The country’s bad economy, high Hispanic unemployment rate, and soaring tuition costs have forced more and more Latinos to take out massive student loans to finance their education. According to the Center for American Progress, 67 percent of Latino college graduates leave school with some student loan debt and two-thirds of graduates leave with more than $25,000 in debt. Couple that with the rapid growth of Latinos in college enrollment and the percentage of Latinos graduating knee-deep in debt will undoubtedly increase.

When the government hands out free money, it not only increases a student’s willingness to pay more, but it also encourages colleges to set tuition and fees higher so that they can capture those free, additional government funds.

— Michelle Fields

This could result in more Latinos unable to qualify for home loans after graduation and unable to save for retirement, which could ultimately weaken our overall economy.

The student loan crisis is now coming to a head this month with interest rates on federally subsidized student loans set to double on July 1 to 6.8 percent. Lawmakers in Washington have come up with several solutions, including suppressing interest rates, providing more subsidies, and offering generous re-payment options.

Unfortunately, none of these proposals offer a real, long-term solution. They fail to encourage students to take on less debt, they do not address the problem of rising tuition costs and they do not solve the looming student loan crisis facing the Latino community as well as the country.

The student loan crisis is not about interest rates — it is a result of the cost of education rising to levels unattainable for the average American family. Moreover, the families who are often hurt the most are Latinos since many suffer from lower wages and must take on more debt to finance higher education.

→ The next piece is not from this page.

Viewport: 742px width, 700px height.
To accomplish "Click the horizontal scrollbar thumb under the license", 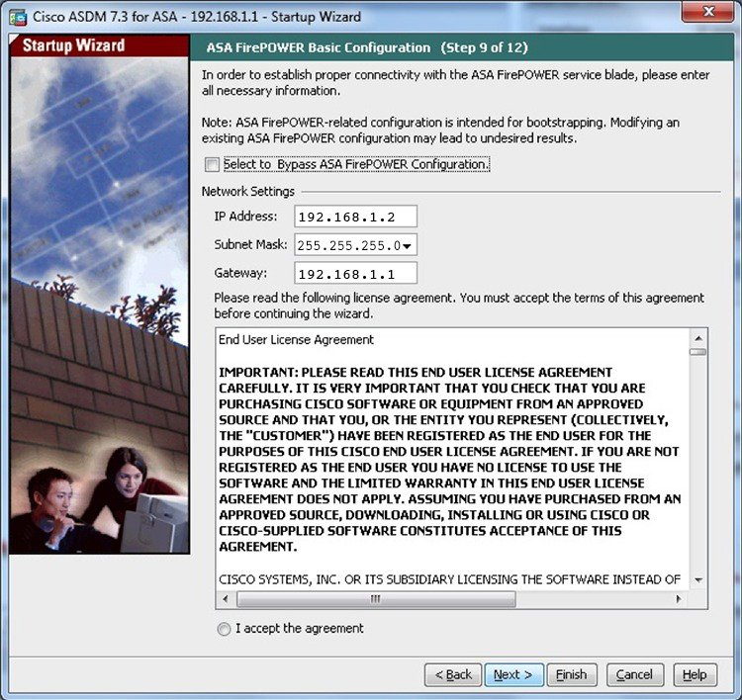I will 376,599.
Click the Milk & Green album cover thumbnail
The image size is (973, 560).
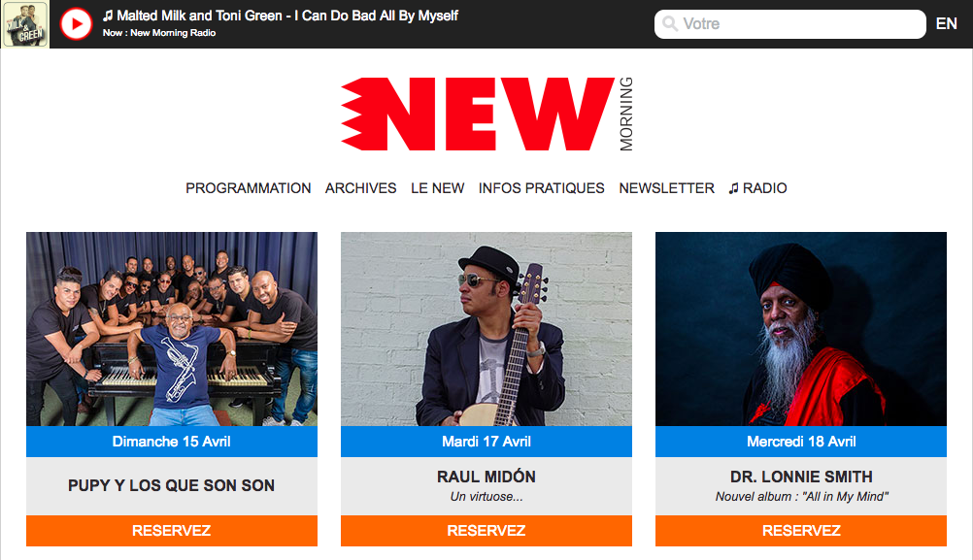pyautogui.click(x=25, y=24)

If we want to fix the out-of-control college tuition prices, we need to rethink government subsidies. Although federal aid is supposed to help American families by offsetting college tuition costs, it is actually one of the main forces driving the growth in college tuition and fees. Federal subsidies, in the form of loans and Pell grants, raise the cost of tuition and lead to even higher subsidies and higher tuition costs. We constantly hear politicians calling for more federal dollars to fund higher education. However, when the government hands out free money, it not only increases a student’s willingness to pay more, but it also encourages colleges to set tuition and fees higher so that they can capture those free, additional government funds.

Federal subsidies also create an artificial demand for higher education while diminishing the return on investment for graduates. Students are graduating with massive debt and graduating into a market with jobs that do not demand a degree. According to the Center for College Affordability, almost half of college graduates are working at jobs that do not require a college degree. Furthermore, only seven of the 30 occupations expected to have the largest growth in the next decade require a college degree. The people who ultimately benefit from these subsidies are the colleges, not the debt-ridden students.

If we want college tuition and fees to decrease, we must start talking about the perverse effects of federal government aid. The subsidies, though well intentioned, are causing students to take on massive debt, while inflating the cost of tuition and diminishing the worth of a college degree. By stripping away federal subsidies so that we have something that looks more like a free market, college institutions will have an incentive to be more innovative and lower the cost of education.

However, if Latinos choose to ignore the need for a real solution to the higher education bubble –and instead insist on short-term solutions like lower interest rates– they risk being hurt the hardest when it bursts.